In my previous post, I explained the Massachusetts SJC’s ruling last week on the contretemps surrounding the question of whether or not the Massachusetts Commission on Judicial Conduct can allowably inquire into a judge’s reasons for his or her rulings. The issue arose because the Judicial Conduct Commission had launched an inquiry into one of the judges in the Boston Municipal Court following allegations of bias filed by the Suffolk County District Attorney.
Surprisingly enough, as a Dedham, Massachusetts criminal defense attorney, I disagree with this decision. I know that my colleagues in the criminal defense bar will disagree strongly with me, but I can’t agree with this decision. My opinion isn’t pro-prosecution, nor is it pro-defense. Nor am in any way saying that judges should be required to explain their reasoning if litigants, prosecutors or defense counsel don’t like a particular judge’s ruling. Such would be ridiculous. The Judiciary was designed to be independent for good reasons. Under typical, day-to-day “normal” circumstances, I don’t believe judges should have to explain their reasoning to litigants, to disaffected parties, or to the media.

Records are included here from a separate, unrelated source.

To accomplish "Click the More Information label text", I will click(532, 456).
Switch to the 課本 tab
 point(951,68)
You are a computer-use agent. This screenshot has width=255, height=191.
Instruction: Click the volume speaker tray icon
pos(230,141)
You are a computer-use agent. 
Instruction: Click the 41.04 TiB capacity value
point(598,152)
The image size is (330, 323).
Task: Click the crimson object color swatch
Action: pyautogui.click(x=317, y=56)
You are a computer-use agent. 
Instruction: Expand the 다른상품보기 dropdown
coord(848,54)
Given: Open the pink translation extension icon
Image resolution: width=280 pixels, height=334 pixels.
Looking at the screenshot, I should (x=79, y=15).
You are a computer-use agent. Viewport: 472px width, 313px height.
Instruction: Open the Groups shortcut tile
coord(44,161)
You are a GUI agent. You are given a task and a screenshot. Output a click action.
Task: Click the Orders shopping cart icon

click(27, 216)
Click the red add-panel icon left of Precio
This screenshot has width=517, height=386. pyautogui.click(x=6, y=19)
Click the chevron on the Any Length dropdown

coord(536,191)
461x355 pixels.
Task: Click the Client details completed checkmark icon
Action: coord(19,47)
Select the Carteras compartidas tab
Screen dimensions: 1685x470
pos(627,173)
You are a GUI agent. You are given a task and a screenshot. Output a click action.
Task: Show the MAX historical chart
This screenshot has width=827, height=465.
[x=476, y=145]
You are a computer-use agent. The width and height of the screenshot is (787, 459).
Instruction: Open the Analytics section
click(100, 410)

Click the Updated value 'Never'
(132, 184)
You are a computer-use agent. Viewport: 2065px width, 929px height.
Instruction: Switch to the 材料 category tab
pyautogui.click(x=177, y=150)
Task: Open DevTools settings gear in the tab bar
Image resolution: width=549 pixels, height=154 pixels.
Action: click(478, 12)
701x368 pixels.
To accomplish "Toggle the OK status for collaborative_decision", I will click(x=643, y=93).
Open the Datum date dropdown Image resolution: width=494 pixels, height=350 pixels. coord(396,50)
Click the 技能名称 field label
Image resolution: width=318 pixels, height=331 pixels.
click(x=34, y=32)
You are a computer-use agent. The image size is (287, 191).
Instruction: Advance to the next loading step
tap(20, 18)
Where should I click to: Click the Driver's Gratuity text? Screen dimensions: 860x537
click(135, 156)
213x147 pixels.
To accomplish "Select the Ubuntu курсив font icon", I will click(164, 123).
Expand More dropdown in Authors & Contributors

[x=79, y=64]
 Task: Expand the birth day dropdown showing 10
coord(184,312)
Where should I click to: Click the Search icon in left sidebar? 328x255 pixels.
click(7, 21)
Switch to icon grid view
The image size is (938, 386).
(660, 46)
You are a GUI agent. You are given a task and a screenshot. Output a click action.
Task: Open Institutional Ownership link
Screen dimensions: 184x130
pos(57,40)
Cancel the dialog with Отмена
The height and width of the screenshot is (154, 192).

However, the circumstances presented in judge Dougan’s case are anything but “normal” – and I don’t think that an honest advocate for either side of this argument can claim otherwise. The SJC’s ruling here can just as easily be used against criminal defense attorneys one day. Or against minorities, or women. Consider this: What if a judge somewhere in Massachusetts were to routinely – in almost every case that came before him or her – rule against black defendants. Or against women. Or against the members of any particular ethnicity or group. Let’s assume a judge were to rule this way no matter the evidence, and let’s say it happened in almost 100% of the cases before this hypothetical judge. In such a circumstance, such a judge would be essentially unstoppable. And that is not good public policy.